'Speculation' about Cook County 'pop tax' proves accurate

By The Madison County Record | Aug 15, 2017

“As to the concerns that improper collection of the tax will open the Merchants up to litigation, any such notion is merely speculation at this point and does not render the Ordinance unconstitutionally vague.”


“As to the concerns that improper collection of the tax will open the Merchants up to litigation, any such notion is merely speculation at this point and does not render the Ordinance unconstitutionally vague.”

That's what Cook County Circuit Judge Daniel Kubasiak said when he lifted the temporary restraining order delaying the implementation of Cook County's new tax on sweetened beverages.
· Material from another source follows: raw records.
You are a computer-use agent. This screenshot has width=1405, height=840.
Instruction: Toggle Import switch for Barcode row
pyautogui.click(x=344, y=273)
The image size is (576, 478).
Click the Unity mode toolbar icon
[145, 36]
Mere speculation? In Illinois, the land of litigation? You could have made a bet on how soon the first lawsuit would be filed against a retailer alleged to have applied the tax to an unsweetened beverage.

Two days! That's all the time it took for the first suit to be filed. 
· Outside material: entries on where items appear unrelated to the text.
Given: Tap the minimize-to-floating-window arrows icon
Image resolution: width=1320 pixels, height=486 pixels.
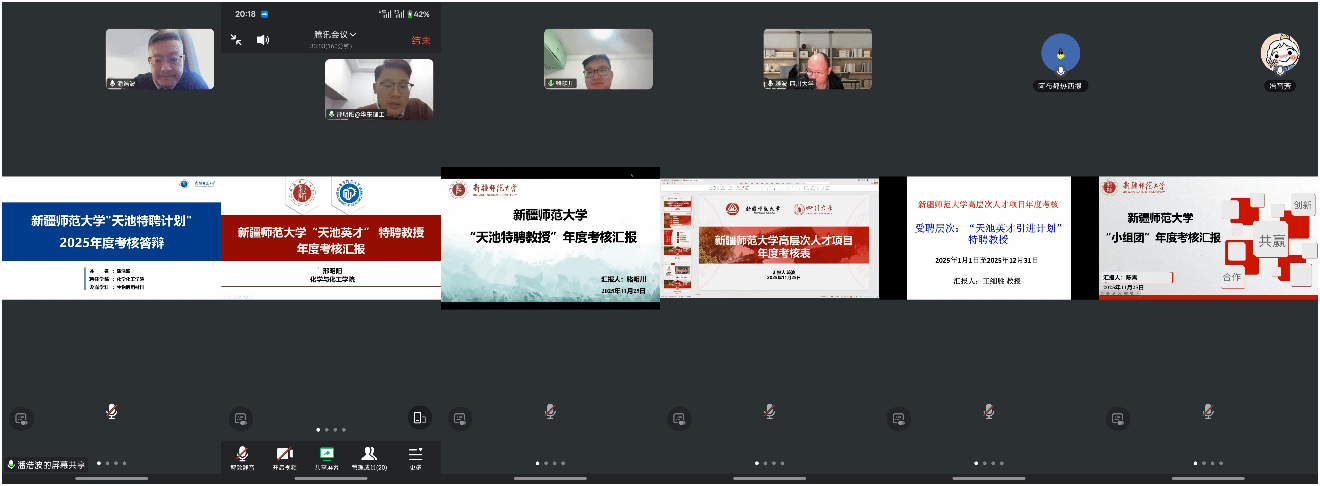Looking at the screenshot, I should (236, 40).
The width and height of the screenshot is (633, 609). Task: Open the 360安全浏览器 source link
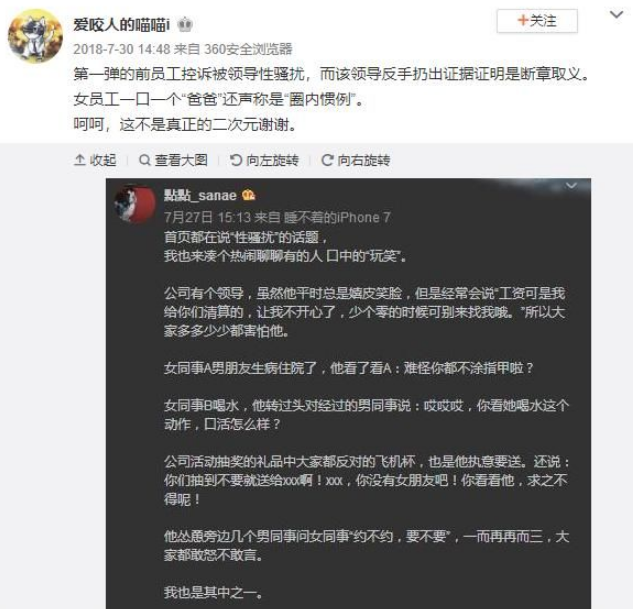248,49
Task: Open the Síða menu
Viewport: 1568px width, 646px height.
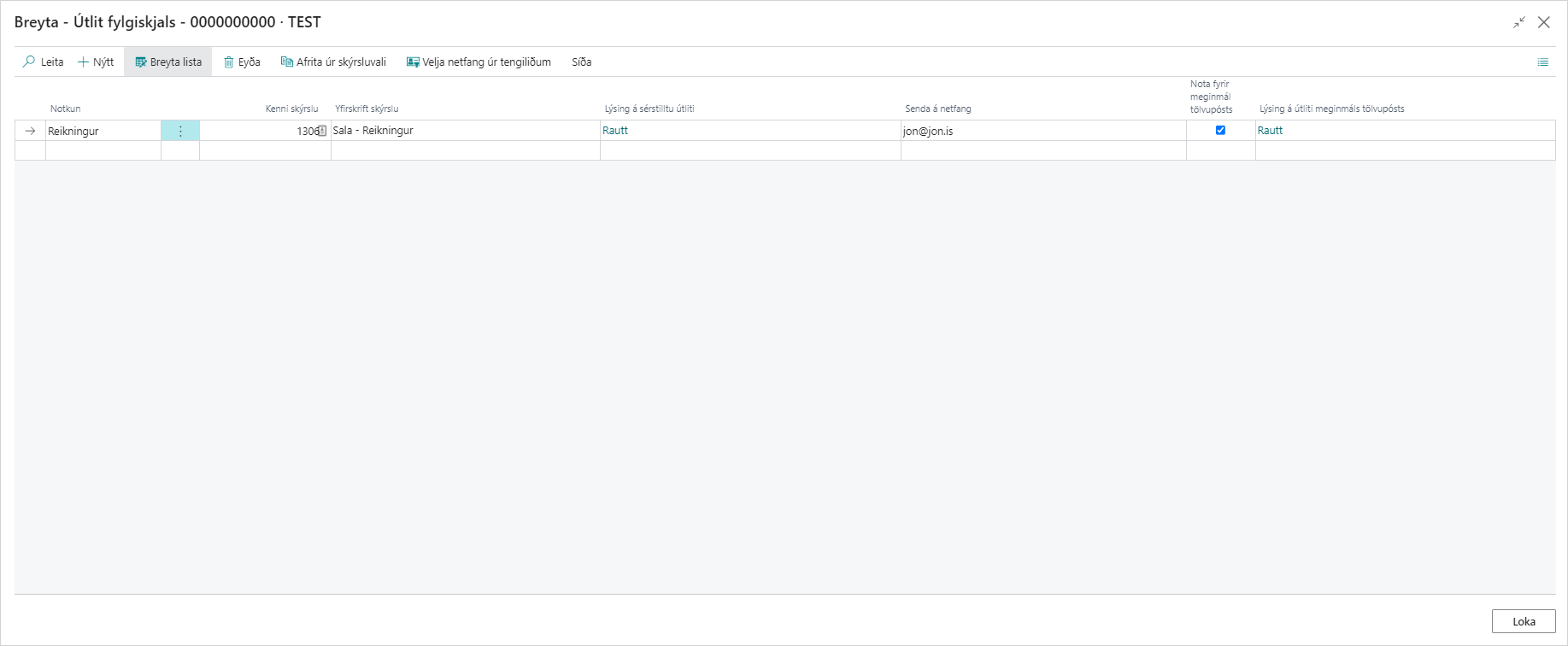Action: click(x=581, y=62)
On Aug. 4, just two days after the tax took effect, a self-appointed guardian of the public interest named Vincent de Leon filed suit in Cook County Circuit Court against Deerfield-based Walgreens, seeking restitution of taxes collected from him or any other customer on beverages not covered by the county ordinance. 

Speaking of speculation, one might safely speculate that de Leon and his attorney, Elizabeth Fegan of Chicago's Hagens Berman Sobol Shapiro, were planning to file their suit even as the judge was dismissing such an idea as speculative.
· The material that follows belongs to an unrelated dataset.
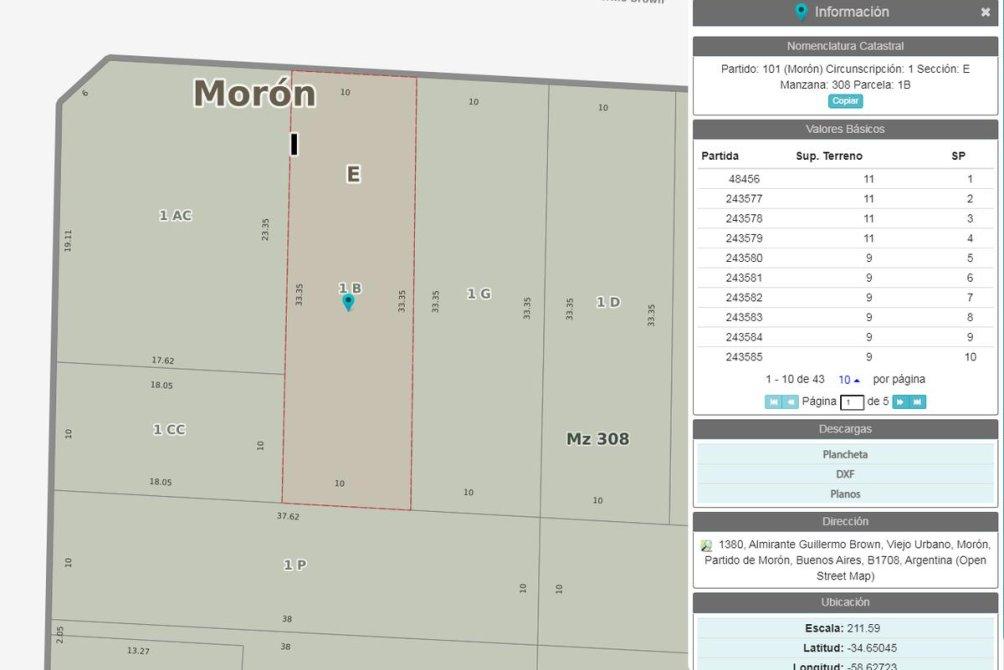Click the teal marker on parcel 1 B
Image resolution: width=1004 pixels, height=670 pixels.
(348, 302)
Speculation, in fact, is exactly what de Leon and Fegan are engaging in as they try to make some fast bucks at the expense of Walgreens and its customers.

Speculation is also what Cook County officials were engaging in when they first sued and then dropped the lawsuit against the supermarkets and the retail association that sought the restraining order, trying to hold the merchants liable for $17 million in revenue the County estimates that it lost during the single month delay of the tax that so quickly spawned a merely speculative lawsuit.

If Cook County keeps imposing unreasonable burdens on businesses and enticing attorneys to file suits against them, eventually those businesses will close or move elsewhere, and that's not a matter of speculation.